After the conference, I saw the right-wing talk radio host Mark Simone in the lobby. “You didn’t actually believe any of that, did you?” he asked, smirking. I said it sounded plausible to me. He gave a condescending laugh . . .
I have no way of knowing, obviously, whether Bialek was telling the truth. None of us do. But there’s nothing unusual about a woman seeking professional help from a powerful older man and getting sexual advances instead. More than that, it’s often hard to tell, at least initially, whether a man is offering mentorship or lechery. This is one of the difficult things about being a woman in a male-dominated workplace. Career progress often depends on relationships, and on people higher up taking a friendly interest in you. When you have a chance to have drinks or dinner with someone you look up to, it’s not always easy to figure out whether it’s an opportunity or a trap.
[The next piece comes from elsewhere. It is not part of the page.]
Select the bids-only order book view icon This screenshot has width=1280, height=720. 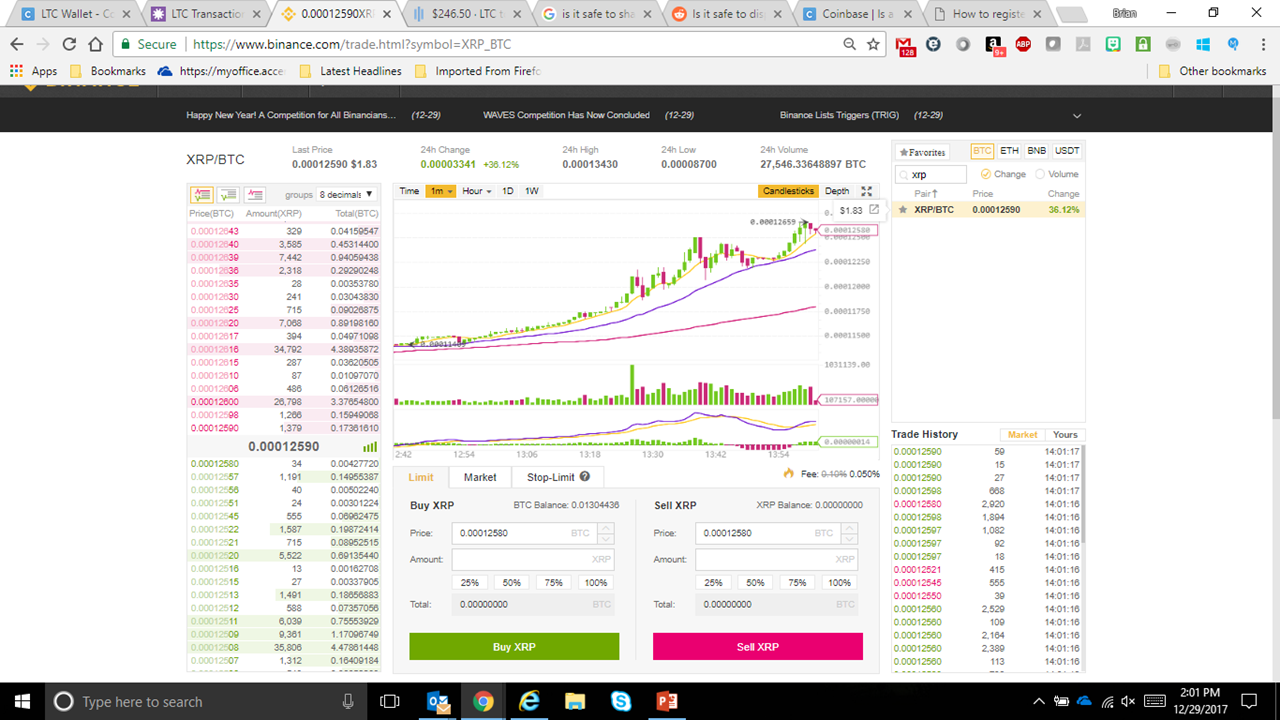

As Bialek tells it, she had reason to believe that Cain’s interest in her was avuncular; after all, when she worked as a manager at the Educational Foundation, part of the National Restaurant Association, she’d socialized with him along with her boyfriend. Indeed, it was the boyfriend who suggested that she seek Cain out after losing her job, as he had always been so friendly to her.
This story is wearingly familiar. Most women I know have experienced something similar, though rarely so crude. For me, it was the professor who I thought admired my writing until he propositioned me. Friends have told me about a foreign policy pro who is infamous for coming on to young women who need jobs. Despite the myths on the right about hordes of humorous and litigious harpies eager to turn every dirty joke into a payday, women tend to shrug these things off, especially when there’s no violence or retaliation. No one wants to spend her life in court, . . .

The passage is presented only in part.